BRAIN researchers and Multi-Council Working Group members receive prestigious awards in neuroscience

Mouse brain slice with bright green neurons.

The Gruber Foundation and The Kavli Foundation 2022 Prizes in Neuroscience recognize trailblazing contributions in theoretical neuroscience and the genetics of brain disorders.

Figuring out how the brain works in health and goes awry in disease is one of the great challenges of modern science that has attracted researchers from disciplines that span the gamut from mathematics and physics to molecular biology and genetics. Indeed, two prestigious prizes in neuroscience for 2022, The Kavli Foundation Prize for discoveries on the genetic basis of brain disorders and The Gruber Foundation Prize for seminal contributions to theoretical and computational neuroscience reflect the diversity of minds that have brought to bear their efforts on revealing the brain’s secrets. 
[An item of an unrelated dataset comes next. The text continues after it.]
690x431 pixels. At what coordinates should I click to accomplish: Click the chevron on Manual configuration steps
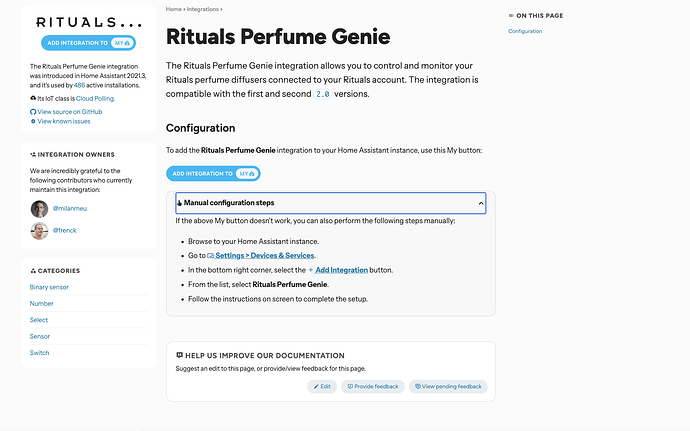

The 2022 Kavli Prize in Neuroscience was awarded to Huda Zoghbi, MD, PhD, Christopher Walsh, MD, PhD, Harry Orr, PhD and Jean-Louis Mandel, MD, PhD for leading the discovery of genes underlying a range of serious brain disorders. Dr. Zoghbi served as one of the members of the Advisory Council to the Director (ACD) BRAIN Initiative Working Group 2.0, and Dr. Christopher Walsh as a previous member of the BRAIN Multi-Council Working Group (MCWG).  

Dr. Zhogbi’s dogged pursuit of the genetic basis of a neurological disorder called Rett syndrome led to the discovery of MECP2 as the gene responsible for Rett syndrome. Dr. Zoghbi’s work, in collaboration with Kavli Prize co-recipient Dr. Orr, has also identified the gene ATXN1 as the gene responsible for spinocerebellar ataxia type 1 (SCA1). Dr. Walsh’s prolific research has led to the discovery of many genes associated with disorders such as autism and cerebral palsy. In addition, Dr. Walsh’s basic research has led to insights into the development, function, and evolution of the human cerebral cortex. 

The 2022 Gruber Foundation Prize in Neuroscience was awarded to Larry Abbott, PhD, Emery Neal Brown, MD, PhD, Terrence Sejnowski, PhD, and Haim Sompolinsky, PhD for seminal contributions to computational and theoretical neuroscience. The NIH BRAIN Initiative has been fortunate to receive the input of Dr. Abbott and Dr. Brown as MCWG members, and Dr. Sejnowski as a member of the first ACD Working Group that helped shape the vision of the BRAIN Initiative outlined in the BRAIN 2025 Report.  

All four Gruber Prize awardees have also been funded by the NIH BRAIN Initiative through the U19 BRAIN Circuit program or the Theories, Models and Methods program under the umbrella of the BRAIN Initiative Understanding Circuits program. They represent the vanguard of scientists who brought the tools of mathematics, physics, statistics, and machine learning to neuroscience. With ever increasing volumes of data, these tools are indispensable for giving meaning to these data by developing theories and models of brain function.  

The NIH BRAIN Initiative congratulates all recipients of the 2022 Kavli Foundation and Gruber Foundation Prizes in Neuroscience and looks forward to their contributions to further our understanding of the brain in health and disease.